Your publicist responds, “Nope… we don’t need them.”
With a puzzled look on your face you say, “OK… well, who’s going to do the first review? The Times, the Post?”
“Nah,” says the publicist. “Newspapers are overrated.”
As you take a closer look at the diplomas on the wall to ensure they’re not counterfeit, you finally ask, “Well, what then? The Daily Show? Rush Limbaugh? Reading Rainbow?”
“None of them,” responds the publicist. “And I guarantee this will be your fourth bestseller.”

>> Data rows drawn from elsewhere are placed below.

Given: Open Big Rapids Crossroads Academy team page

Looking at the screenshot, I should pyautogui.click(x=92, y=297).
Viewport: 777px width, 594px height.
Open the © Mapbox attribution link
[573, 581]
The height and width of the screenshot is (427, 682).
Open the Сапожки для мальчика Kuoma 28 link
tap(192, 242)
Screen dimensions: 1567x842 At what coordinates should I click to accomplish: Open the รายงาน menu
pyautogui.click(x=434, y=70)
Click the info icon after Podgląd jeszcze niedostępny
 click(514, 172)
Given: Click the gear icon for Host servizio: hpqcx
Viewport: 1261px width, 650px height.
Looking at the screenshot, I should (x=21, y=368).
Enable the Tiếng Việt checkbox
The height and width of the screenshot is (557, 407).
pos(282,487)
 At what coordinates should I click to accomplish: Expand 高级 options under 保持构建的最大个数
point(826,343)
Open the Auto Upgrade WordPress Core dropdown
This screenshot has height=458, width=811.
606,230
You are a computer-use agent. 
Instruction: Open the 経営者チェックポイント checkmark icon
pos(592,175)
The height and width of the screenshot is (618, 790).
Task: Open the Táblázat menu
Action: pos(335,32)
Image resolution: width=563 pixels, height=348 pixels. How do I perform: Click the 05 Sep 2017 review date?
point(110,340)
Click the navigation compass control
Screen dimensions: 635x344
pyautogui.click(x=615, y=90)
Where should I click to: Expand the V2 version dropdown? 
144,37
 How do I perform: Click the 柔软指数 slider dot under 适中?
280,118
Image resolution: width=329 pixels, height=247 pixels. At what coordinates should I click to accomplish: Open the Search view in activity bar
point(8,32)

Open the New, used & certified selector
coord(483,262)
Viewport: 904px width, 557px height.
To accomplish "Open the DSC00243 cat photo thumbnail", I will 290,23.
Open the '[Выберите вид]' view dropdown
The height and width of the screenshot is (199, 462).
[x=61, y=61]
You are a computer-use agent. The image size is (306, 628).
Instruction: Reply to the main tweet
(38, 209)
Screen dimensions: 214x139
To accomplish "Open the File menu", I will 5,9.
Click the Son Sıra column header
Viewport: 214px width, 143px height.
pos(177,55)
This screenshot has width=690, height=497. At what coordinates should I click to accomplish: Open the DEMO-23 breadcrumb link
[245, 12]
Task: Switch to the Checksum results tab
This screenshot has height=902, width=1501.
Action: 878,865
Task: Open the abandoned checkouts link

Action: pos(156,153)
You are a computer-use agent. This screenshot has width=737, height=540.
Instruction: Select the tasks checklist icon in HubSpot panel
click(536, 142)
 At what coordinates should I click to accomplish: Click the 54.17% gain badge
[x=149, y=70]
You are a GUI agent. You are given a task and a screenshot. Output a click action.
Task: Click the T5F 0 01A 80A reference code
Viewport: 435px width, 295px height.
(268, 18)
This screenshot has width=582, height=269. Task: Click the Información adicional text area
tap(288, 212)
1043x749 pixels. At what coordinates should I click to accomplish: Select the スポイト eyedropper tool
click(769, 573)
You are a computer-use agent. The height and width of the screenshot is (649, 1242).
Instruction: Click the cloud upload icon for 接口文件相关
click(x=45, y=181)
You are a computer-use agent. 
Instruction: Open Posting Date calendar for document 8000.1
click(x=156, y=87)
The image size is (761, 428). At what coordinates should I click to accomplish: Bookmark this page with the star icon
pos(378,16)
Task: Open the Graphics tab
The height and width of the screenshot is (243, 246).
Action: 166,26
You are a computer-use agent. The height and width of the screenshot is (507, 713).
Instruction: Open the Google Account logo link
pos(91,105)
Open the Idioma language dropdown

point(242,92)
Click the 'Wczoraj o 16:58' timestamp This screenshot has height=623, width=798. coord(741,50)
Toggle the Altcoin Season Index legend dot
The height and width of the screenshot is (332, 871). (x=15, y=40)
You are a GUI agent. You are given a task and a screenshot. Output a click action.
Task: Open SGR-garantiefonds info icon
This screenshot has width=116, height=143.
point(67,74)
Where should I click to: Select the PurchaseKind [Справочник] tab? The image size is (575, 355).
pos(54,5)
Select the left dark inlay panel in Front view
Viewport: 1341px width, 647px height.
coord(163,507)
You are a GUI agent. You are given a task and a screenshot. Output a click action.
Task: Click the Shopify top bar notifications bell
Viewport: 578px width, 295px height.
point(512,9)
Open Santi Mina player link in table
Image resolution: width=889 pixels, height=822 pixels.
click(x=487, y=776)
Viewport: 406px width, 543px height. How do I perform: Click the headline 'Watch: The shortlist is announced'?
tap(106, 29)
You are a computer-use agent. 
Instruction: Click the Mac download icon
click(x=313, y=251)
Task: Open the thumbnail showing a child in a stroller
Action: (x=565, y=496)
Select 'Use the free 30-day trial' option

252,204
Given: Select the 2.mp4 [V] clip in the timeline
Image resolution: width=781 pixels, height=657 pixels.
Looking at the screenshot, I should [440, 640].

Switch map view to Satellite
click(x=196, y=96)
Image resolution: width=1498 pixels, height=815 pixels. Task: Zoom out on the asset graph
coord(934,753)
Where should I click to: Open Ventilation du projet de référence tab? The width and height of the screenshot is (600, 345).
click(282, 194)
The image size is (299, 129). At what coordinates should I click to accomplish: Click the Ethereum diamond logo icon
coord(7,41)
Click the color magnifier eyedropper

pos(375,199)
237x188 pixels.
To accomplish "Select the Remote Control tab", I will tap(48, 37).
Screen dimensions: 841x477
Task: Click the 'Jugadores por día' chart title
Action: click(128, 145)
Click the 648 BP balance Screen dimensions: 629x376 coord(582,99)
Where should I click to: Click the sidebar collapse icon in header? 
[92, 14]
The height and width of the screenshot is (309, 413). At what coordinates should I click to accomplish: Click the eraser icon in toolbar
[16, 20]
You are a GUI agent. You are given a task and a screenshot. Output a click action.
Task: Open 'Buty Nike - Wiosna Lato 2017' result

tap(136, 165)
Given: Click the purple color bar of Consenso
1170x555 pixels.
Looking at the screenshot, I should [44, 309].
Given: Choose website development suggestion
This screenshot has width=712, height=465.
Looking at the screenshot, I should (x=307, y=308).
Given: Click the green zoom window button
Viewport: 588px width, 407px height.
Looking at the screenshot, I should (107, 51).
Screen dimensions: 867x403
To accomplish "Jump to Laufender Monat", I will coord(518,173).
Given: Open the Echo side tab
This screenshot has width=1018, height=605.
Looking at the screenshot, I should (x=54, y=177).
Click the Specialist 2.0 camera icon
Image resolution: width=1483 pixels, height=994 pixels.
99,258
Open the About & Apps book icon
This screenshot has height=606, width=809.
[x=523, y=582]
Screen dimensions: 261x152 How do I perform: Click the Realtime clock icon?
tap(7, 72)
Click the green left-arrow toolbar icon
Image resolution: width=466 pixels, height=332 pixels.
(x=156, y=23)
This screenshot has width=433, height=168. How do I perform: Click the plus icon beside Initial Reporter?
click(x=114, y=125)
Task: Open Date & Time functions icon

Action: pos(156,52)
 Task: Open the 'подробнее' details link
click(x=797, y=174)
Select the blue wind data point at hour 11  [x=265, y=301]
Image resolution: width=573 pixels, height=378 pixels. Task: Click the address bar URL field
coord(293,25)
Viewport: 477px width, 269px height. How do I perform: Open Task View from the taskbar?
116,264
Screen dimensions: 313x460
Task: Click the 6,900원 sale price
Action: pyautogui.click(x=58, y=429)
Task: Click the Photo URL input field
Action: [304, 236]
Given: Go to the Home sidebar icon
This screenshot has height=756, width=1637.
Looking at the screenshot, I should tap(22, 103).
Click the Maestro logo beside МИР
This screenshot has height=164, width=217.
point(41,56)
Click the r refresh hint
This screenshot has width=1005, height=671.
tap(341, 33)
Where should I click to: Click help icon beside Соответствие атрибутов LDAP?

Sounds far-fetched, right? But, after last week’s revelation that Vincent Bugliosi’s latest book entitled “The Prosecution of George W. Bush For Murder” has landed on the New York Times bestseller list after being largely ignored by the mainstream media, a conversation like that doesn’t seem quite so unreasonable.
Why? Because as Newsweek Editor Jon Meacham put it in an International Herald Tribune interview, “If it’s selling well, it’s another sign that the traditional channels of commerce have been blown up. If a dedicated part of the Internet community wants to move something, it doesn’t need benediction from the mainstream media.”
Whatever the reason that the mainstream press decided not to touch this book, the lesson here is clear: The paradigm isn’t shifting; it has shifted. And as such, forward-thinking communicators are using new media and social networking to circumvent the traditional gatekeepers and let their voices be heard like never before.